Time to Split. One good approach is to send a large armored group toward a target and then split it into two smaller groups. This confuses the enemy, making it hard to decide which group poses the greatest immediate threat and often diluting their fire. You can achieve the same effect by building two smaller groups from the get-go and ordering them toward the same general objective, but from different directions.
Don’t be Afraid to Sacrifice. Facing an armored vehicle that’s bigger and badder than anything you’re commanding? Try to distract its fire by presenting a target to get its attention as you move your tanks and other armor into position to fire on it from several directions at once. Even against turreted vehicles like the Kharkov Rampager that can rotate its main gun and fire in any direction, the time this takes will give you a chance to get in more and more hits. Unneeded resource collectors seem like a good choice as bait, but their hit points are so low they don’t last long enough to achieve the goal. A better choice, especially late in a battle, are Tech Level 1 or 2 units you’re no longer producing.
Oh, and sometimes you have to “put down” some of your own units in order to make room for better ones. You might have created, say, five or six Tech Level 1 tanks early in a mission that never made it into battle, and which are currently far from the front lines, and now find yourself at the Army Limit. Select these and press the Skull icon on the interface to have them self-destruct, freeing up Army Points to build fewer but much more powerful units in their place.
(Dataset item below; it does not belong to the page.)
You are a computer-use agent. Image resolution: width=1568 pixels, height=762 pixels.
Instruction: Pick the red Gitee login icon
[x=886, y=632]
Save the Best. If you see a highly experienced armored unit taking a pounding, do everything you can to pull it off the battle line and send it to a safe position. We can not overestimate how important it is to have experienced units near the end of a battle — especially if your opponent has been churning out lower-grade units to replace more veteran units that were destroyed in combat.
Air Units (Controllable and Call-In)
Mix it Up. The ground-attack power of your fighter-bombers is impressive, but it’s smart to throw at least one interceptor into a squadron of four planes (the most one airfield can produce). The interceptor can tangle with enemy dogfighters while the fighter-bombers make their attack runs, and interceptors are also better at picking off infantry that’s somewhat spread out. Be ready to increase the number of interceptors escorting fighter-bombers if your opponent has flung a lot of his own interceptors into the sky.
Clear the Way. Whether you’re sending in interceptors, fighter-bombers, or Call-In Bombers, you must make an effort to minimize or eliminate any AA fire they’ll encounter along the way. Perform recon with either a single interceptor or some type of ground units to see what AA threats are in the way, then destroy as many as you can before the aircraft arrive at their destination. If the enemy has deployed AA vehicles, make it a point to target the most experience ones first. Their fire is significantly more deadly than lower-level units.
Bait the Hook. There will come times when it’s simply impossible to wipe out all the air defenses before a bombing run. In those instances, you should have interceptors and fighter-bombers precede the arrival of the slower Call-In Bomber. They will draw fire away from the lumbering plane and give it a chance to drop its lethal load.
It’s Not Over ‘Til It’s Over. You can gain more from a Call-In Bombing run than simply the destruction of buildings and units. The plane will continue on after dropping its bombs, giving you a chance to see everything below it. A successful Call-In Bombing raid is the best recon in the game—it kills enemies and provides you with vital information about what lies behind the lines.